LOS ANGELES (CNN) — A few players bled, some fans wiped away sweat, and others wept for joy as the Los Angeles Kings blasted away 45 years of futility with a 6-1 win over the New Jersey Devils to capture the Stanley Cup.
The win marks the first National Hockey League championship for the Kings in the team’s history.
Los Angeles, virtually disregarded going into the playoffs, became the first-ever No. 8 seed and lowest seed in the modern era to win the NHL championship.
Captain Dustin Brown hoisted the cup before a roaring home crowd at the Staples Center before the trophy passed from one screaming King to another.
Goalie Jonathan Quick displayed his usual prowess, winning the Conn Smythe Trophy as most valuable player during the playoffs. But he deferred credit for the Kings’ success to the team.
“You can’t say enough about this group and how hard they worked,” Quick said.
Champagne flowed freely in the Kings’ locker room — including into the Stanley Cup itself.
The mood was much more somber on the Devils’ side, where right wing Steve Bernier lamented a five-minute penalty during which the Kings scored half their points.
“I’m not the kind of player that wants to hurt this team, I want to help them,” Bernier told reporters. “They scored three goals in those five minutes.”
The King’s recent surge has triggered a virulent case of hockey fever in sunny Southern California.

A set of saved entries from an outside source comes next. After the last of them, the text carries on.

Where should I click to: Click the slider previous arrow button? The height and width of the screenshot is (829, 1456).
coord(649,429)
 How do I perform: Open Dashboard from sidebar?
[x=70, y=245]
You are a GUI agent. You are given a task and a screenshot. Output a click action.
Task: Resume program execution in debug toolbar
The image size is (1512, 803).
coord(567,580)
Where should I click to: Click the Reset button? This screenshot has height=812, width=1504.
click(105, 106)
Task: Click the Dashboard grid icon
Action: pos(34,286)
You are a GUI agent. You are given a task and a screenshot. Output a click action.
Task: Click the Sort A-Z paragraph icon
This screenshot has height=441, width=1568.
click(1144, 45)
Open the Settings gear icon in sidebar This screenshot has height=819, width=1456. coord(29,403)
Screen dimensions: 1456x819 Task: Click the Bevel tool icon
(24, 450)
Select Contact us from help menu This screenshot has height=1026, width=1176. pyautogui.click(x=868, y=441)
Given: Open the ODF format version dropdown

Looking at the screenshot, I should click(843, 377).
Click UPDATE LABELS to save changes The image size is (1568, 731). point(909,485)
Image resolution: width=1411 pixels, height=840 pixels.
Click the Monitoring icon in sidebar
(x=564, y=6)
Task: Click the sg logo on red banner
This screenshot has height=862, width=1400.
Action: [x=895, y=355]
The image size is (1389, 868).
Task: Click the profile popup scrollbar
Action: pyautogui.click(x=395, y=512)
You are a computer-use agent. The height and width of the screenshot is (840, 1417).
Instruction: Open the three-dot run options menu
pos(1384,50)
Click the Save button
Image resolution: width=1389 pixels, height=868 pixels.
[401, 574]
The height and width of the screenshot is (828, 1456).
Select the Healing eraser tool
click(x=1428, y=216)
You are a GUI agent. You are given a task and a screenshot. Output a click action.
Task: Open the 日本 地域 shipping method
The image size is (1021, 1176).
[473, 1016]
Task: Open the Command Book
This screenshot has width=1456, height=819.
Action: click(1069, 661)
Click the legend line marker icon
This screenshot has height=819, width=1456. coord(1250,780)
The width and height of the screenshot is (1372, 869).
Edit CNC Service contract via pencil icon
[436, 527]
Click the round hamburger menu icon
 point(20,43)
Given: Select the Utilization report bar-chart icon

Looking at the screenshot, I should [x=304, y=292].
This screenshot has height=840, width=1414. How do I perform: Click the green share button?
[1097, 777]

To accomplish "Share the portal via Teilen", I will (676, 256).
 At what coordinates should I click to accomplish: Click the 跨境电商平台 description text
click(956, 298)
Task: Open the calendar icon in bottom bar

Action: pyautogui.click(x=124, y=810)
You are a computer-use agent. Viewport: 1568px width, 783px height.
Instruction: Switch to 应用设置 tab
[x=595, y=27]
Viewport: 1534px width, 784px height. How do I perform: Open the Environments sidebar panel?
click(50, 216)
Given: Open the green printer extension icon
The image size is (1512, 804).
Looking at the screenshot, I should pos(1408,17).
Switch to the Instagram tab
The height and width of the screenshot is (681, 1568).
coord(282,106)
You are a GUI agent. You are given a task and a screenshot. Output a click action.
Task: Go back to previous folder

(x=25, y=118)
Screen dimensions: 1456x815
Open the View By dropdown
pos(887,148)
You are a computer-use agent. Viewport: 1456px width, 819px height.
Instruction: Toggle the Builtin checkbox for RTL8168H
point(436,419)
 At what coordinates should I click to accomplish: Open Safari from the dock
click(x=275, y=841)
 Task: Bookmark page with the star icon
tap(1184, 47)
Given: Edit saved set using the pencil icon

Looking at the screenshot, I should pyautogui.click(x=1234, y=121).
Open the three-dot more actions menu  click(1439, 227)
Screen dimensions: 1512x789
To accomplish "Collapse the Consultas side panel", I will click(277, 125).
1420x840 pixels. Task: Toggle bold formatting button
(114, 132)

Long-suffering Kings fans streamed out of the Staples Center on Monday night screaming, “We’re No. 1!” amid a heavy police presence.
Some fans formed a mosh pit outside the arena, jumping and smashing into one another other in celebration.
As of late Monday evening, Los Angeles police reported no major violence outside the arena.
The last time the Kings garnered this much attention back home was in the late 1980s and early 1990s, propelled by the league’s all-time top scorer, Wayne Gretzky.
The Devils have been among the NHL’s most consistent teams in recent decades. They’ve won three Stanley Cups, the most recent in 2003.